[[ Provided information, beginning ]]
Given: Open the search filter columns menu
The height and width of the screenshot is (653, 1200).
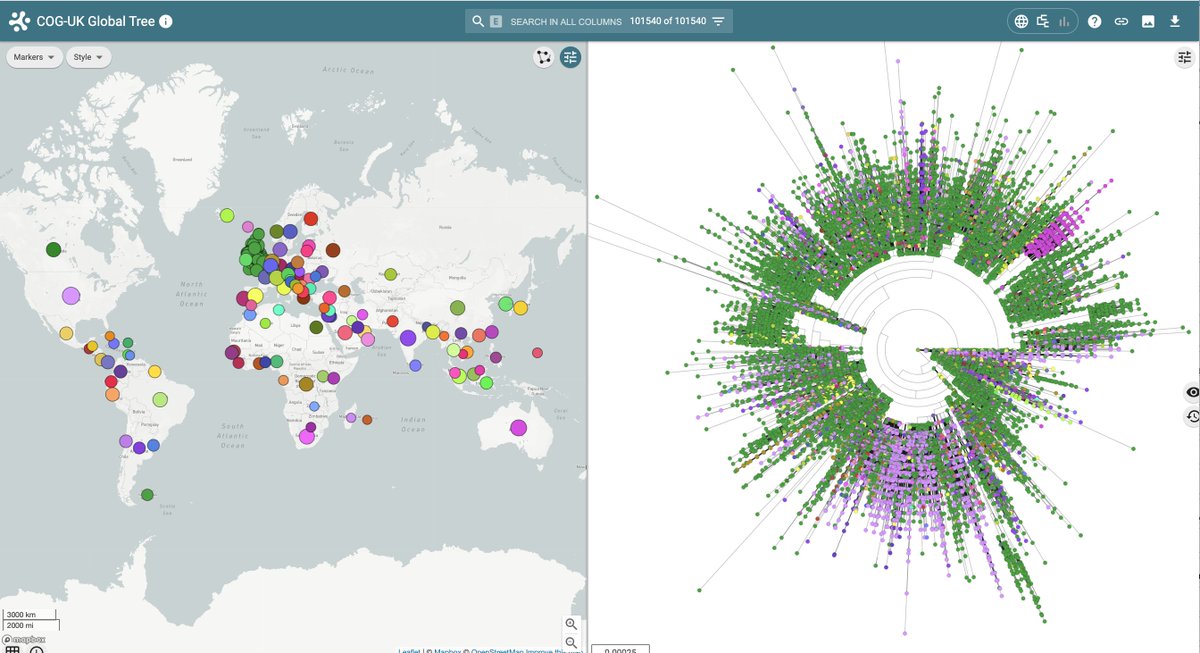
[[ Provided information, end ]]
[[ Provided information, beginning ]]
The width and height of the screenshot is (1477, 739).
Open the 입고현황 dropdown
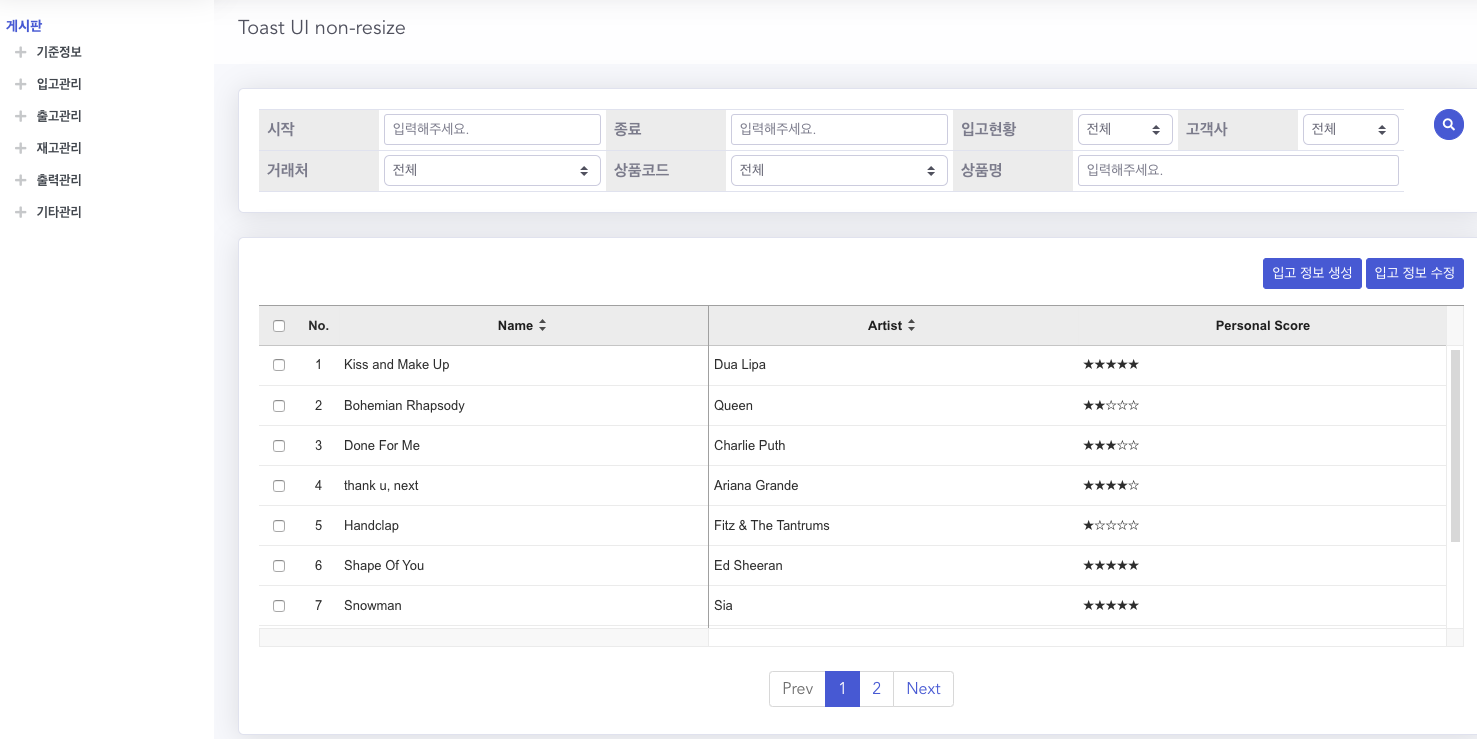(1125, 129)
[[ Provided information, end ]]
[Work item] Transcribe the lines above between the line holding "Given: Open the search filter columns menu" and the line holding "The height and", inclusive, exactly as they stand and with nothing added.

[Answer space]
Given: Open the search filter columns menu
The height and width of the screenshot is (653, 1200).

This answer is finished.